The electrons emitted from the index stripes had low energy, and thus traveled at low speed to the pickup point at a "button" on the rear of the tube. Since the travel time was a significant factor, the timing of the phase comparison had to be adjusted as the beam swept the face of the tube – at the sides of the tube the electrons were close to the tube pickup, but when the beams were in the middle of the tube, they had a longer distance to travel. Additional timing circuitry was needed to account for this.

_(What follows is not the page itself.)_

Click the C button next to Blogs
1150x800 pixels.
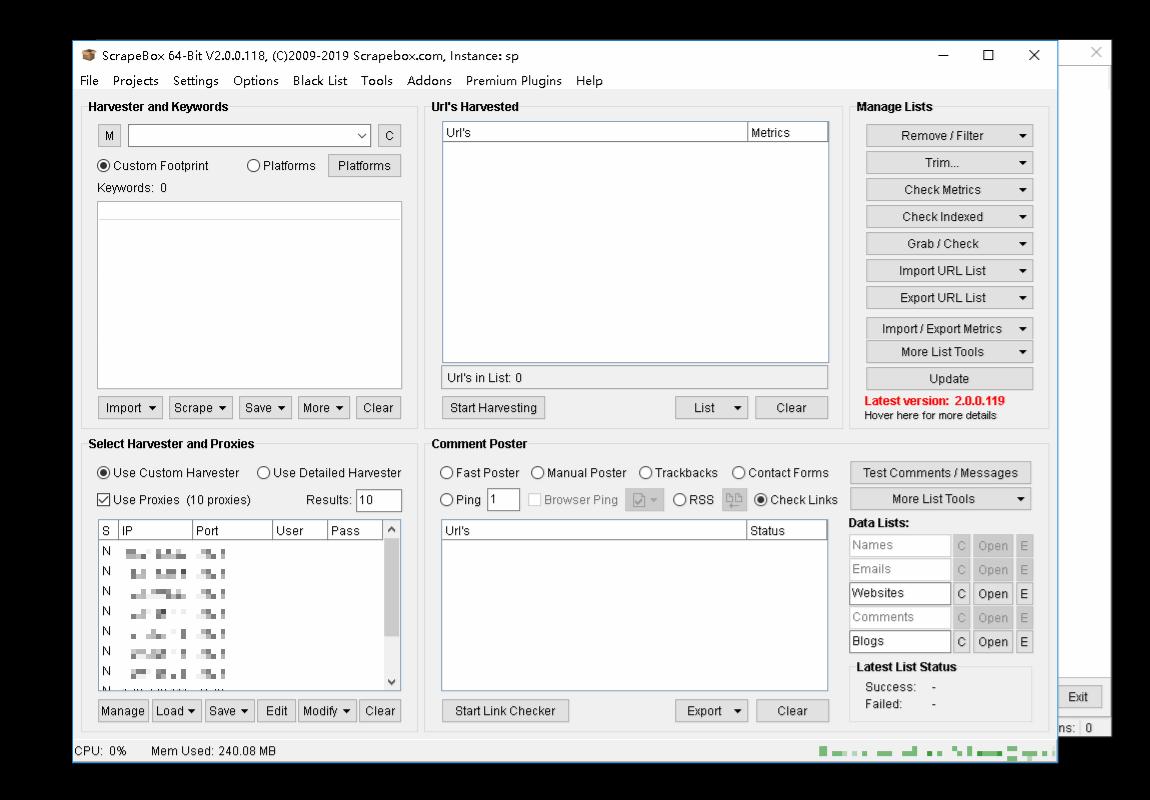click(x=962, y=641)
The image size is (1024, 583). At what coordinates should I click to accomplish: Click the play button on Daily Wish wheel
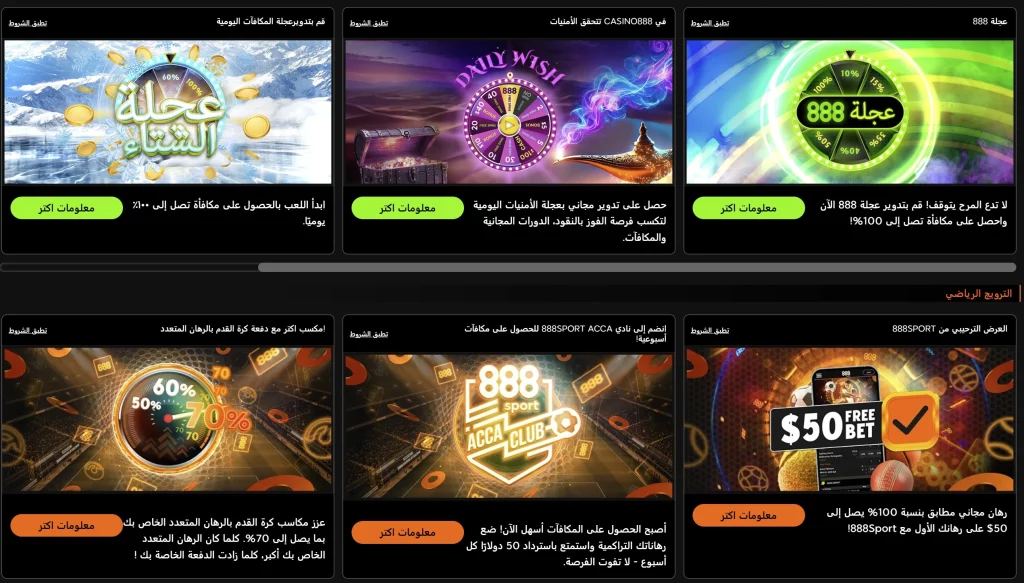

Actually building the apple tube's electronics proved to be difficult. The fast response needed to adjust the color signal based on the index was difficult to build using the tube-based electronics of the era, and the system's electronics were much more expensive than conventional shadow-mask sets. Their demonstration unit had eight more tubes than a similar shadow-mask system, which at that time represented a significant cost. Additionally, the secondary emission did not provide a sharp signal, and crosstalk between the pilot and writing beams was always a problem.

===Advanced Apple===
Another solution to the indexing problem was introduced by David Goodman of New York University. He replaced the electron emitter of the Philco design with a new material that gave off x-rays. These were received by scintillators at the back of the tube, beside the guns. As the light speed was independent of power and essentially instant compared to the timing needed for the indexing, the new design allowed the elimination of the complex timing circuitry of the original design.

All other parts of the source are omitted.